PASSAGE
*** Begin section ***

With 2016 being a relatively down year for biotech stocks, many investors and analysts are scanning around for the occasional bright light or undervalued company likely to take off in the upcoming year. Jim Crumly, writing for The Motley Fool, takes a look at Cara Therapeutics , which has taken a battering, but seems to be poised on the launching pad for a terrific takeoff.

Cara Therapeutics focuses on developing therapeutics for pain, inflammation and pruritus. It is also one of only a handful of companies in the U.S. developing Cannabinoid-based drugs, although its lead product is not a Cannabinoid-based therapeutic.

The company’s lead drug is CR845, which is in clinical trials for three different indications. It is being evaluated intravenously for post-operative pain, orally for chronic pain, and for pruritus, a chronic systematic itching that affects patients with chronic kidney disease. There are no approved therapies for pruritis in the U.S.

On November 29, Cara announced that it had completed patient enrollment for its multi-dose adaptive Phase II/III clinical trial of IV CR845 in dialysis patients with moderate-to-severe uremic pruritus (UP). It expects to announce topline data from Part A of the trial in the first quarter of 2017, and hopes to start a registration phase later in the year.

All three indications have large markets. For the post-operative pain indication, there are 46 million inpatient and 53 million outpatient surgeries performed each year in the U.S. that require treatment. For the chronic pain market, in the U.S. alone there are about 100 million prescriptions made annually. For pruritus, about 60 percent of dialysis patients report it, an estimated market of about 20 million patients in the U.S.

*** End section ***

In the passage about Cara Therapeutics, when does the company expect to announce topline data from Part A of its IV CR845 trial in dialysis patients?

INFORMATION SHOWN

*** Begin section ***

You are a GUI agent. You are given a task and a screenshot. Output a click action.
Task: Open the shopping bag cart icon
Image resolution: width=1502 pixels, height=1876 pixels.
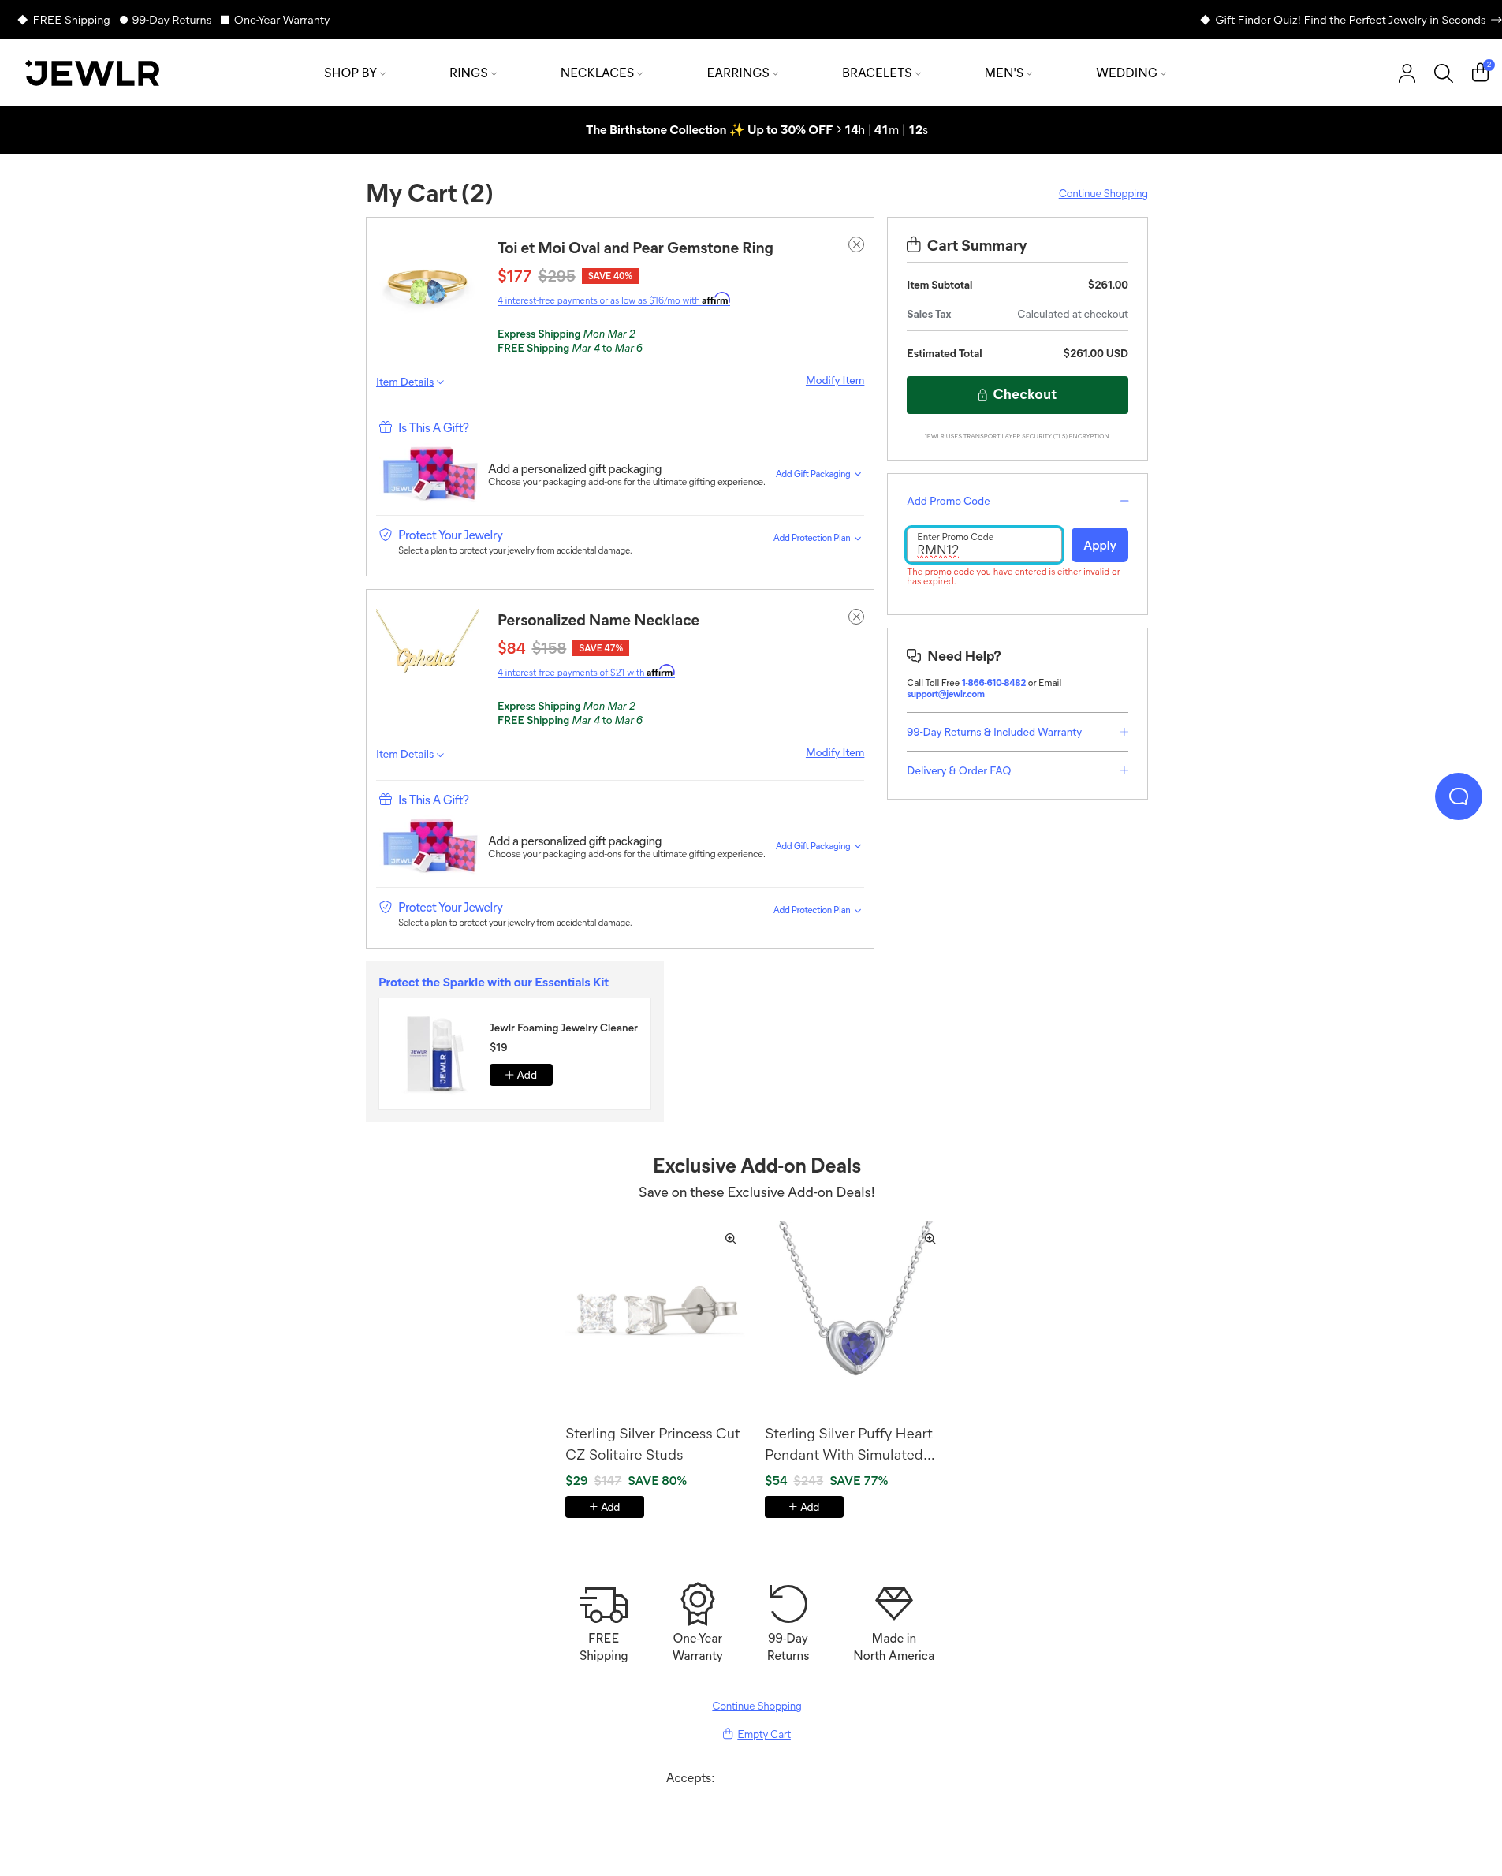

*** End section ***

SOLUTION TO THIS EXERCISE
In the first quarter of 2017.